Defensa personal holística: el precio de la seguridad no compra eficacia
El anuncio promete conectar cuerpo y mente, pero el problema es siempre el mismo: el puño del agresor no entiende de energías. Los cursos de defensa personal que se presentan como 'holísticos' han irrumpido con fuerza en el mercado de la seguridad urbana, y su precio acompaña: se venden como una experiencia de bienestar, no como un método de supervivencia.
La comparativa que sacude a los consumidores es de una crudeza que avergüenza al marketing: un espray de pimienta cuesta menos y, según la lógica más elemental, resulta más eficaz ante una agresión real. No hace falta alinear chakras para pegar una carrera.
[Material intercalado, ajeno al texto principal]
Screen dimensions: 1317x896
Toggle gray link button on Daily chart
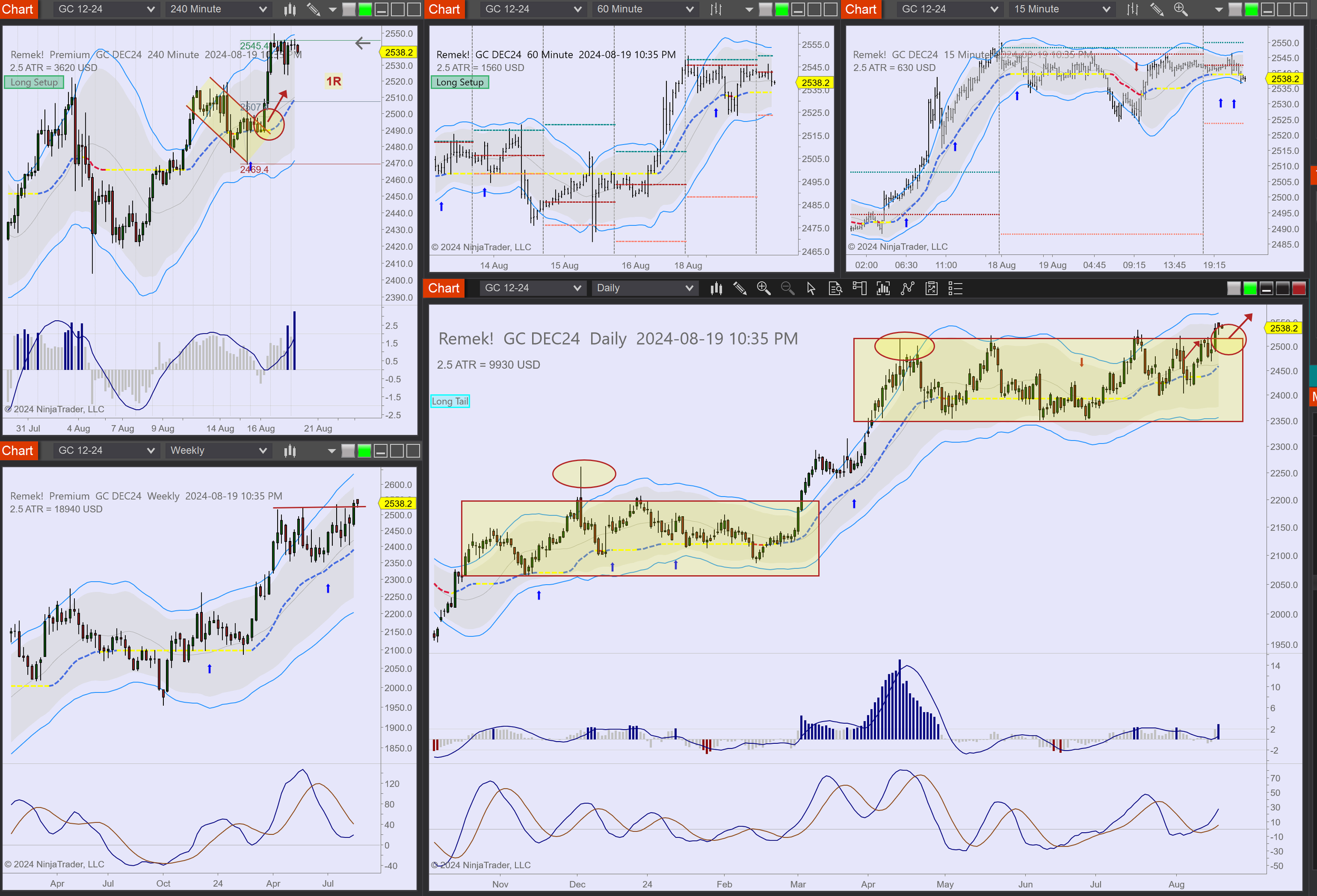[x=1234, y=289]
El 'holístico' como coartada de precios
La etiqueta 'holística' funciona como coartada. Añadir una dimensión espiritual al entrenamiento justifica un sobrecoste que no se traduce en mejores resultados sobre el terreno. Los críticos lo resumen con un juego de palabras: más que holística, 'jolinística'. Mientras, el perfil del cliente parece claro: quien busca una formación que conecte cuerpo y mente, y no necesariamente quien teme a un violento.
Espray de pimienta: la alternativa racional
El argumento de la efectividad choca con la realidad de los asaltos, que no avisan ni practican en un tatami con música relajante. La mención a Ceuta en el análisis no es casual: si la respuesta prometida es 'ni una agresión sin respuesta', la respuesta real no puede ser un movimiento de chi.
El dato que descoloca a los defensores de estos cursos: el espray de pimienta, por unos euros, supera en coste-eficacia a formaciones que pueden costar cientos. Mientras tanto, el 'hadouken' se queda en el videojuego, y la defensa personal holística sigue siendo un negocio con más humo que resultados.